All was now gayety and cheerfulness: and as nothing occurred either to
delay the wedding again, or to imbitter the after lives of Edward and
Marian de Vaux, we shall pass the whole over with the fewest possible
words--they were united and were happy.

But one scene more, and we have done. On the day succeeding that of
the wedding, there was, according to the custom of that time, a grand
and solemn dinner given at Morley House to all the grave and reverend
seniors in the neighbourhood. It was now the height of summer; and
though men sat long and drank deep in those days, yet people who were
sufficiently reasonable to condemn the practice, and sufficiently firm
to contemn an idle sneer, could rise from table when they liked, even
then. Thus, about an hour after the ladies had retired, and just as
the sun's lower rim touched the horizon, Colonel Manners, who had been
strangling a whole generation of yawns, rose and sauntered to the
window. Mr. Arden, who had sat next to him, instantly seized the
decanter, and exclaimed, "Come, come, colonel; your glass is charged."

"Thank you," answered Manners; "I do not drink any more."

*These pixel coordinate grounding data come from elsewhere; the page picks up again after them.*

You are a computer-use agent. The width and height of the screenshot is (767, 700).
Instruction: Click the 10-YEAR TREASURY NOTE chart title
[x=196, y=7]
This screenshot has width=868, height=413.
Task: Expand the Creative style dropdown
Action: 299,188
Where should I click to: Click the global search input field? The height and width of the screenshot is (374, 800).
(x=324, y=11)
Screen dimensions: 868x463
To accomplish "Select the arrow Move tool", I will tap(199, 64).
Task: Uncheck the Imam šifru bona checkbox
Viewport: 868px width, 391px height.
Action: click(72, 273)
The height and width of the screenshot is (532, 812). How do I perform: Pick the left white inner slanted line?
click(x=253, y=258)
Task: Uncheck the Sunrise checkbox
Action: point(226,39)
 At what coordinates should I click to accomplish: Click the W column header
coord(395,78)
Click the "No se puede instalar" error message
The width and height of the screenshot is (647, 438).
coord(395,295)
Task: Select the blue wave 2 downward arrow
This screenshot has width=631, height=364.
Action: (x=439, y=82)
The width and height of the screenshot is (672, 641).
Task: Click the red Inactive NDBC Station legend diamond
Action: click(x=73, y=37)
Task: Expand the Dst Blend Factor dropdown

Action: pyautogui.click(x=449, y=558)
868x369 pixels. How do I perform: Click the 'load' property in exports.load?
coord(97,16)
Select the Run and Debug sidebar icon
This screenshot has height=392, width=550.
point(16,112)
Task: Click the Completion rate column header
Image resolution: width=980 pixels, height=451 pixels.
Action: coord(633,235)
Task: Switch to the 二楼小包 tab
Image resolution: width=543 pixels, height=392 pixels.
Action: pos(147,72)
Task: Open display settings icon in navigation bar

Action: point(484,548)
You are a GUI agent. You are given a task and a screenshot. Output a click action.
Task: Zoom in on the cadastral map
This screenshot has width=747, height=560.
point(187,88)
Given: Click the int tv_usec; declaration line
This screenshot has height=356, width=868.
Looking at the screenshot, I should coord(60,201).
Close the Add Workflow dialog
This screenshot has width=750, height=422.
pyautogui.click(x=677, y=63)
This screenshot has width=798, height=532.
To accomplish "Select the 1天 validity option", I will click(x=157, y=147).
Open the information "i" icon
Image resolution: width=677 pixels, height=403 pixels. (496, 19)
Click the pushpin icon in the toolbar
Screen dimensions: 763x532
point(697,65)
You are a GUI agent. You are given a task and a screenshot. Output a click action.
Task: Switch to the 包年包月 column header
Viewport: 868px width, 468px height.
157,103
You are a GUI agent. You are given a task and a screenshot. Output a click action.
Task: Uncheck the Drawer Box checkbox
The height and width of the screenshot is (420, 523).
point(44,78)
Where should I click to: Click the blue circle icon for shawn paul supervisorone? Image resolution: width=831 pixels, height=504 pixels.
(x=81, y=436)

"Poo, poo," cried the magistrate; "no flinching, colonel; your glass
is charged--charged to the muzzle; and a gallant soldier like you will
never refuse to fire it off."

"I am on half-pay," answered Manners, with a smile; and moving towards
the door, notwithstanding all Mr. Arden's objurgations, he left the
room.

In the drawing-room he found the ladies scattered in various parties,
and engaged in various occupations. Mrs. Falkland was paying such
attention to her guests as the circumstances required; but Isadore, as
if she had quite forgotten them, was standing at the far bay window,
looking at the setting sun and thinking--

Manners advanced as quietly as possible to the same spot, and spoke a
few words to Miss Falkland, which she answered in the same tone. It
was a low one. The conversation might thus have gone on for a long
time without disturbing any one; but Lady Margaret Simpson, who sat at
the other side of the room, was fond of being a third; and in about
five minutes she crossed over and joined them.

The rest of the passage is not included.